Top of RECORDS SHOWN
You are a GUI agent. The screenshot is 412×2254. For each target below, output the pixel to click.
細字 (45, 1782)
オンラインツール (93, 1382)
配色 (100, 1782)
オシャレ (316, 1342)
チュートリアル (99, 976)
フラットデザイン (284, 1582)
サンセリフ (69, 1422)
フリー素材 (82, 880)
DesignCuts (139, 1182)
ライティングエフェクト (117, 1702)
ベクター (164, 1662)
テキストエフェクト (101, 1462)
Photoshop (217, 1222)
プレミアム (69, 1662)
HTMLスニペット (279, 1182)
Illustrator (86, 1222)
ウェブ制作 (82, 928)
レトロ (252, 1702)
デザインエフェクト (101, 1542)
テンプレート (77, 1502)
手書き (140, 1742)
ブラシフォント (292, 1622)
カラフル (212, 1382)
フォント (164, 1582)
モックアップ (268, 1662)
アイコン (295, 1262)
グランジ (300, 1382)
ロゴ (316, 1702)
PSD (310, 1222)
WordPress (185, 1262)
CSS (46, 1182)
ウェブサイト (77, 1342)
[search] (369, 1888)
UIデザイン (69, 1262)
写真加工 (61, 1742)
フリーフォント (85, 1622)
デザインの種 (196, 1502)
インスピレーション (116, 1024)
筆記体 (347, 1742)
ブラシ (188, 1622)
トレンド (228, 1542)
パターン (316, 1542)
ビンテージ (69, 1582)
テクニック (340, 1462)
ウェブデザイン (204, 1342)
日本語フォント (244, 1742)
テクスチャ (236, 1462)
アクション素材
Bottom of RECORDS SHOWN
TASK OBJECTIVE - The range runs from the line above containing "DesignCuts (139, 1182)" to the line containing "[search] (369, 1888)", inclusive. Restate those lines word for word and no others.

OUTPUT OF THE EXERCISE -
DesignCuts (139, 1182)
ライティングエフェクト (117, 1702)
ベクター (164, 1662)
テキストエフェクト (101, 1462)
Photoshop (217, 1222)
プレミアム (69, 1662)
HTMLスニペット (279, 1182)
Illustrator (86, 1222)
ウェブ制作 (82, 928)
レトロ (252, 1702)
デザインエフェクト (101, 1542)
テンプレート (77, 1502)
手書き (140, 1742)
ブラシフォント (292, 1622)
カラフル (212, 1382)
フォント (164, 1582)
モックアップ (268, 1662)
アイコン (295, 1262)
グランジ (300, 1382)
ロゴ (316, 1702)
PSD (310, 1222)
WordPress (185, 1262)
CSS (46, 1182)
ウェブサイト (77, 1342)
[search] (369, 1888)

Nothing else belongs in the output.